According to Turkish media reports, prosecutor Muammer Köseoğlu rendered a decision of non-prosecution regarding the application, citing a written response dated Jan. 31 regarding the allegations in a complaint by the counterterrorism branch of the Ankara Police Department.

The response, which included the measures taken on the day of the attack and information about the legal processes afterward, said there was no intelligence about the planned suicide bombing before Oct.10, 2015.

The last hearing in the trial took place on Aug. 3, 2018, with the Ankara 4th High Criminal Court handing down prison sentences to 18 people ranging from seven years to aggravated life.

Although government officials said the Islamic State in Iraq and the Levant (ISIL) was responsible for the bombings, victims’ families have demanded to know if the attack could have been prevented by the authorities.

Over seven years since the attack, none of the public officials who were found in a report drafted by the Interior Ministry to bear some responsibility for the attack have been put on trial.

A report drafted by the Interior Ministry revealed on Feb. 25, 2016 that some public officials bore some responsibility for the incident.

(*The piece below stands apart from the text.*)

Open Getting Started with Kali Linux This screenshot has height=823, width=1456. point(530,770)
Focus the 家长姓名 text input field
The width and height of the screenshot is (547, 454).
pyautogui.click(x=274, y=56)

According to the report, which was leaked to the media, intelligence that ISIL might stage an attack on gatherings by leftist and Kurdish groups in Ankara and other cities had been conveyed to the police. Moreover, the names of the train station bombers had also been mentioned several times in these intelligence notices.

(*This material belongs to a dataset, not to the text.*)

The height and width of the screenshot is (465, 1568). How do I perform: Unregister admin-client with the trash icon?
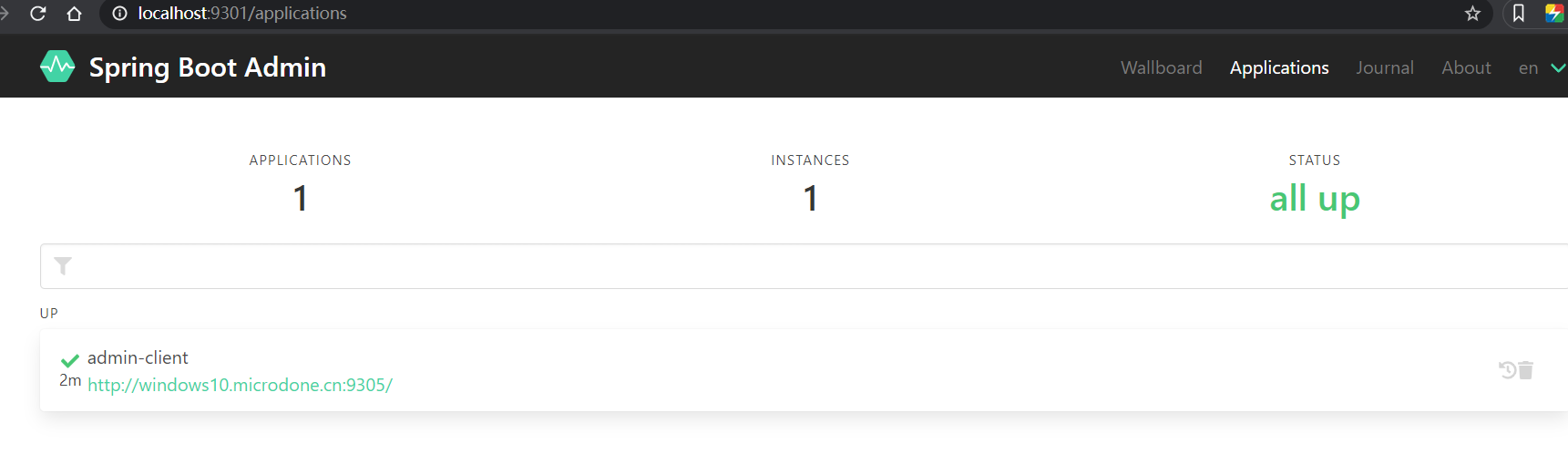[1526, 369]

The Ankara bombings took place in the period between June and November 2015, historically the most critical timeframe of the Turkish Republic that saw a series of terrorist attacks.

Some of the previous remarks of Ahmet Davutoğlu, former Turkish prime minister who parted ways with the ruling Justice and Development Party (AKP) and established the Future Party (GP) a few years ago, were interpreted as suggesting that some ruling party politicians had prior knowledge of the attacks or deliberately failed to prevent them so that an environment of chaos would take hold in the country, the public would be frightened and the AKP, which had lost its majority in a general election in June of that year, would be returned to power.

According to observers, public concern was diverted from the economy and authoritarian rule to national security, ultimately increasing public support for the AKP in November.